Parada LGBT ecoa: ‘Resistência’

Equipe BR Político

A 23ª edição da Parada do Orgulho LGBT de São Paulo assumiu o caráter de movimento político e de oposição ao governo Jair Bolsonaro. “Resistência” é a palavra mais repetida entre os participantes do evento, que teve início por volta do meio-dia neste domingo, 23. Expectativa dos organizadores é a de reunir 3 milhões de pessoas na Avenida Paulista, informa o Estadão.

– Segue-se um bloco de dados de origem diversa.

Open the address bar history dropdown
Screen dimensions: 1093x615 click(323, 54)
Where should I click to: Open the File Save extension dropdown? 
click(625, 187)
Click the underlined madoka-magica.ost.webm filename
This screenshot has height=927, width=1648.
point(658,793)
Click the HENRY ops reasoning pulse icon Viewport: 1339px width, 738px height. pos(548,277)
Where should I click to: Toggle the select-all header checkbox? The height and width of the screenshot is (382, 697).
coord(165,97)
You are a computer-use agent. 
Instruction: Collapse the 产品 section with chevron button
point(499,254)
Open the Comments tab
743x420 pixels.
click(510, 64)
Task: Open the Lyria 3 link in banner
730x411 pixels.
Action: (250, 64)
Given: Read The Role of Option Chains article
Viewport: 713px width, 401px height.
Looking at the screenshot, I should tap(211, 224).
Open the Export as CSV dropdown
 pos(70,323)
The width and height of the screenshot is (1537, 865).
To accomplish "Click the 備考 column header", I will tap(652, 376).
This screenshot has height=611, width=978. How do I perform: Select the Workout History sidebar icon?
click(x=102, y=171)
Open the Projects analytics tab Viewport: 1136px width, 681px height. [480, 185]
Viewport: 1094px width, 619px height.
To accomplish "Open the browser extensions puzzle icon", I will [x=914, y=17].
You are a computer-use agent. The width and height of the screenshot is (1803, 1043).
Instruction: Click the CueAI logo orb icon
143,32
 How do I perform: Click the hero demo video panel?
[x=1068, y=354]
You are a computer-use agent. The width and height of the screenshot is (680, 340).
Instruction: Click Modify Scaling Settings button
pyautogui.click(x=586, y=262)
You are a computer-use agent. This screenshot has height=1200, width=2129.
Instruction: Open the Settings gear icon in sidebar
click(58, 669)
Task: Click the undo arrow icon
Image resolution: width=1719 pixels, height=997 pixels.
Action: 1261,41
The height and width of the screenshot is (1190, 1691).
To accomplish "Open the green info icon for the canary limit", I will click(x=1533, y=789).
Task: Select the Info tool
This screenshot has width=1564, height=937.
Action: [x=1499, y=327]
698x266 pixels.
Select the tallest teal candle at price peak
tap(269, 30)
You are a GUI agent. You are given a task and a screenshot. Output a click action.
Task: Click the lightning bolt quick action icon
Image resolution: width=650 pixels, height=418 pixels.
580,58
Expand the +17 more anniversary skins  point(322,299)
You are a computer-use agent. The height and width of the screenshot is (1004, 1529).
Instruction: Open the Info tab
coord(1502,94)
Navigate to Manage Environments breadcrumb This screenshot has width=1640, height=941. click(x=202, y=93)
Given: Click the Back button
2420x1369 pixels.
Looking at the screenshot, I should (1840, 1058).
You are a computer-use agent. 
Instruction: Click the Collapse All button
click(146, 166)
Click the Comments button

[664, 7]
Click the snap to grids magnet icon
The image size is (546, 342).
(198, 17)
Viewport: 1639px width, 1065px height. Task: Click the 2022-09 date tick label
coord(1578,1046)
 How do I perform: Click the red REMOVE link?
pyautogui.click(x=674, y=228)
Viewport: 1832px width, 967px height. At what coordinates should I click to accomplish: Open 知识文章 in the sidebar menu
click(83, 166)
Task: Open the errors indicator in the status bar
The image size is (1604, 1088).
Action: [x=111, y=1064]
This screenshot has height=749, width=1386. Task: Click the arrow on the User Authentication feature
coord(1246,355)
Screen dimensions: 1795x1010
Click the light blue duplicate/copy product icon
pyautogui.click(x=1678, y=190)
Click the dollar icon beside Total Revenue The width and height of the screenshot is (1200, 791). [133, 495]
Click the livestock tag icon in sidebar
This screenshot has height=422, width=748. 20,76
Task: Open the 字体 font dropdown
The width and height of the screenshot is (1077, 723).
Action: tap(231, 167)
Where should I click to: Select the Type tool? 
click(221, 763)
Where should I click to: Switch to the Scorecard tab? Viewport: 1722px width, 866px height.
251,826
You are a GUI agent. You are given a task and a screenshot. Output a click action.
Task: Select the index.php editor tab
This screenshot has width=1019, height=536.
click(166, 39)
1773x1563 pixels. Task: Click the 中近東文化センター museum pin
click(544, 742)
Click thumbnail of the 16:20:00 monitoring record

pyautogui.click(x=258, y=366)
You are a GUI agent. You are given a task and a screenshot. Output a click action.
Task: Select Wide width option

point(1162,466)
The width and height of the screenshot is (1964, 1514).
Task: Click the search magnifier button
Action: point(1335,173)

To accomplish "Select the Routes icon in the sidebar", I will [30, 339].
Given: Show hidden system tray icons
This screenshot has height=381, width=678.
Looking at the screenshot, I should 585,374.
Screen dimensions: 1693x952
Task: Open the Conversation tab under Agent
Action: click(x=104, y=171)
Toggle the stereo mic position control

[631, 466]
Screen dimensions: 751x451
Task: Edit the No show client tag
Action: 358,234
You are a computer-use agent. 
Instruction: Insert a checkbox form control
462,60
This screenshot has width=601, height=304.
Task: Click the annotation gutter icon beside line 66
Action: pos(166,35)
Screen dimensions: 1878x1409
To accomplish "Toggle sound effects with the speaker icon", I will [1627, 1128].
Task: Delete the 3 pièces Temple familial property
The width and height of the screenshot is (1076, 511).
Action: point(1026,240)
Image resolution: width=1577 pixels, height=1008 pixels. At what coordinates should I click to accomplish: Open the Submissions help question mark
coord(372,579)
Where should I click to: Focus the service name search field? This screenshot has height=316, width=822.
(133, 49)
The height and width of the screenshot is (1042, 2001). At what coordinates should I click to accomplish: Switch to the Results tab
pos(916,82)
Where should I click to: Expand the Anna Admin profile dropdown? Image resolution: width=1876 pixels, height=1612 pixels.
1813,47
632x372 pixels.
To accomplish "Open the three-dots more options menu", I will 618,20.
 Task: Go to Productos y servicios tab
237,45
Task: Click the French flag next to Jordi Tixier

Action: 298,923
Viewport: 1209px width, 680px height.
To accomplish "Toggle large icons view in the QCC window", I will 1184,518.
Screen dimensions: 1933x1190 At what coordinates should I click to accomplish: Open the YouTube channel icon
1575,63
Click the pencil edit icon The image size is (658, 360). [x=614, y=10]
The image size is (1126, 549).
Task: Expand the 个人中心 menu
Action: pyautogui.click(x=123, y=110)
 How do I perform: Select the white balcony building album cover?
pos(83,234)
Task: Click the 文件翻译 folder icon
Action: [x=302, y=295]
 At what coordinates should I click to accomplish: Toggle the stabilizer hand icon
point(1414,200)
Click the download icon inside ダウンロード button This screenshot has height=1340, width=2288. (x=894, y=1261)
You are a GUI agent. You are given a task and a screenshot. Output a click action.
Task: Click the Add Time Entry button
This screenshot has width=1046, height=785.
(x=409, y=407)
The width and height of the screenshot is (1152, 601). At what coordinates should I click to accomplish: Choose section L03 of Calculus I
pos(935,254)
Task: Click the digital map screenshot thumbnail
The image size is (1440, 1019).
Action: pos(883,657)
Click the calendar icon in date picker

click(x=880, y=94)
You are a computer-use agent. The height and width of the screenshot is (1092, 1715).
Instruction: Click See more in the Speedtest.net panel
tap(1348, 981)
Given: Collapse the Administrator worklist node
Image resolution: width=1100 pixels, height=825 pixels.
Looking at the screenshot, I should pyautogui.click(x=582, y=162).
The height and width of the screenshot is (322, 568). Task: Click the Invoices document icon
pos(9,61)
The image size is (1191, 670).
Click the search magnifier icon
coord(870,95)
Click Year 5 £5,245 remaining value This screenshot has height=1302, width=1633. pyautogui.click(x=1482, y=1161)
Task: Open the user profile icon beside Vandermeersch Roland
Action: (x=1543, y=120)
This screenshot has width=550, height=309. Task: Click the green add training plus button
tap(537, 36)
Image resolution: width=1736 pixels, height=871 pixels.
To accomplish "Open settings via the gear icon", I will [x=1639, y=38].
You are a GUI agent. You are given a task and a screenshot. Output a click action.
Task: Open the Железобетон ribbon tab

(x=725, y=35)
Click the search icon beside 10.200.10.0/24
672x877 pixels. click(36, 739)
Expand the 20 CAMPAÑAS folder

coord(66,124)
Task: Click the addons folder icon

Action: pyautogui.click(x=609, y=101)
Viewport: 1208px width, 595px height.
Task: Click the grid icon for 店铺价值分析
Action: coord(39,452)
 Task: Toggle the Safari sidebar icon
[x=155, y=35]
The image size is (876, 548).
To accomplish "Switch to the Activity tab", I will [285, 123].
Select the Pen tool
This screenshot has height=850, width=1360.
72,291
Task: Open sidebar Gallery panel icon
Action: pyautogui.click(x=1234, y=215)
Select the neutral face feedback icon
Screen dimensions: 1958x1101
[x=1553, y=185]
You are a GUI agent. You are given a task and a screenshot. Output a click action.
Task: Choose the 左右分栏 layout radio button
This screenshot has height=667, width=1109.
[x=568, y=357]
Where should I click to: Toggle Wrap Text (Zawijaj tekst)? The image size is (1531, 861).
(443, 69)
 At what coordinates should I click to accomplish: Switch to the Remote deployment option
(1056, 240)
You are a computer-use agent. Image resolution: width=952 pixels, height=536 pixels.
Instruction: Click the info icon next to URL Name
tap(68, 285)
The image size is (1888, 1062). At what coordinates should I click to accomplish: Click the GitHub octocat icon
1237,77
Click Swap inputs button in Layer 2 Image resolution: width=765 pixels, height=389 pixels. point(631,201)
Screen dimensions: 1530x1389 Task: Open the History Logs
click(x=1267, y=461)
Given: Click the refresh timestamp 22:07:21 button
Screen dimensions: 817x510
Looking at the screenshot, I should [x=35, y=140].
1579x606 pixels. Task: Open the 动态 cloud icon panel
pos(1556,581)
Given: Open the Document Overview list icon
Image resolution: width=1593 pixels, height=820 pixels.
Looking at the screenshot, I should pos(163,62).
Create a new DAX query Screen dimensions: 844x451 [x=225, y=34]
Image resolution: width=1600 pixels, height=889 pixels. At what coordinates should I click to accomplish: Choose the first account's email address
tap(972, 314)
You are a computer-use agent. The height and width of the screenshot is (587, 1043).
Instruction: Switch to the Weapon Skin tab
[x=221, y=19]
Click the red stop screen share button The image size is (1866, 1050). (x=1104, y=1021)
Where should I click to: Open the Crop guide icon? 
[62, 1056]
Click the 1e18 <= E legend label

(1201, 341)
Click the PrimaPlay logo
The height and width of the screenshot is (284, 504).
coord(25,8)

A ex-prefeita de São Paulo e senadora Marta  Suplicy afirmou que essa é “a mais importante Parada da história”. “É a luta contra todo o retrocesso civilizatório que tem se apresentado”, completou Marta. O deputado federal David Miranda (PSOL) também reforçou a ideia de que a Parada é um movimento político. “Esse é um movimento contra um projeto de poder que atenta contra as nossas vidas. Uma Parada que  ganha mais importante porque temos um presidente declaradamente homofóbico”, afirmou. Entre os participantes, muitas famílias que foram ao evento para apoiar filhos e amigos. “É a minha primeira vez . Eu era uma pessoa com muitos preconceitos. Meu filho me ensinou a ver a vida de outro jeito. Hoje estou aqui para apoiá-lo”, comentou Lourdes Fragoso, de 66 anos.